** Start READING PASSAGE **
Cambridgeshire County Football League
- Country: England
- Confederation: Cambridgeshire County Football Association
- Divisions: 12
- Number of clubs: 147 (2025–26)
- Level on pyramid: Level 11 (Premier Division)
- Feeder to: Eastern Counties League (Division One) United Counties League (Division One) Spartan South Midlands League (Division 1&2)
- Domestic cups: Premier Division Knockout Cup; William Cockell Memorial Cup; Percy Oldham Memorial Cup; Creake Charity Shield; John Ablett Cup; Reg Haigh & Arthur Peck Cup;
- Current champions: Great Shelford (2024–25)
** End READING PASSAGE **
** Start RECORDS SUPPLIED **
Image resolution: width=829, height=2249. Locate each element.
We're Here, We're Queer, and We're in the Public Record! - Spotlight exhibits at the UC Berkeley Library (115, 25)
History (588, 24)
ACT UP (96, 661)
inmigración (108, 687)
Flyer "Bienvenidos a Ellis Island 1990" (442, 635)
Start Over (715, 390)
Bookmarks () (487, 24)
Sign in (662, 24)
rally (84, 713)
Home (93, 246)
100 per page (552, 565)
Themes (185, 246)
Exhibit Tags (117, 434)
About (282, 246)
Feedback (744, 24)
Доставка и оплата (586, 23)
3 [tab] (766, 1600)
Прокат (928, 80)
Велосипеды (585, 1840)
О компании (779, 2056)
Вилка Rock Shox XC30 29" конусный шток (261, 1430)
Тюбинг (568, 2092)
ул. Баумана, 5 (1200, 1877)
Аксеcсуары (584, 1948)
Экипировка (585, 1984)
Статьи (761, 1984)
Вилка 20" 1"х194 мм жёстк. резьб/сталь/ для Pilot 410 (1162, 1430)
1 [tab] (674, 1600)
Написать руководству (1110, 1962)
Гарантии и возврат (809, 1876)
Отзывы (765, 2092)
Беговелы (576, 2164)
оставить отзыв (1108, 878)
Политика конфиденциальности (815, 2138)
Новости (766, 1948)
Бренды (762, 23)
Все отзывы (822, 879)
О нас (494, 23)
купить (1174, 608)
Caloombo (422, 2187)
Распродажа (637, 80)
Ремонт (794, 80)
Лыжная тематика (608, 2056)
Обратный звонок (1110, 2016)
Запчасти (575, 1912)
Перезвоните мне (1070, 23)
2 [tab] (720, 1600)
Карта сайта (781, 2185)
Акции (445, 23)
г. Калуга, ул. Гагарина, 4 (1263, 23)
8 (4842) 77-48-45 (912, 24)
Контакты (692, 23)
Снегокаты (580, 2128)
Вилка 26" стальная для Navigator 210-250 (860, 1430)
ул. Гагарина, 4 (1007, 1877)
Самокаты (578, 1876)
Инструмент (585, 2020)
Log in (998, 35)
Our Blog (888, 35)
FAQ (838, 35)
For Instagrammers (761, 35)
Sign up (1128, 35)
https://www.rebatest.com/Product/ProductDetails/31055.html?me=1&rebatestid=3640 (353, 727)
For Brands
** End RECORDS SUPPLIED **
COMPLETE THE FOLLOWING >>
A – In the Cambridgeshire County Football League text, how many clubs does the league have in 2025–26?
B – Pick out every line of the rows above that contains the word "Вилка", and copy each one as it appears.

ANSWERS FOR THE TASKS >>
A – 147 clubs.

B –
Вилка Rock Shox XC30 29" конусный шток (261, 1430)
Вилка 20" 1"х194 мм жёстк. резьб/сталь/ для Pilot 410 (1162, 1430)
Вилка 26" стальная для Navigator 210-250 (860, 1430)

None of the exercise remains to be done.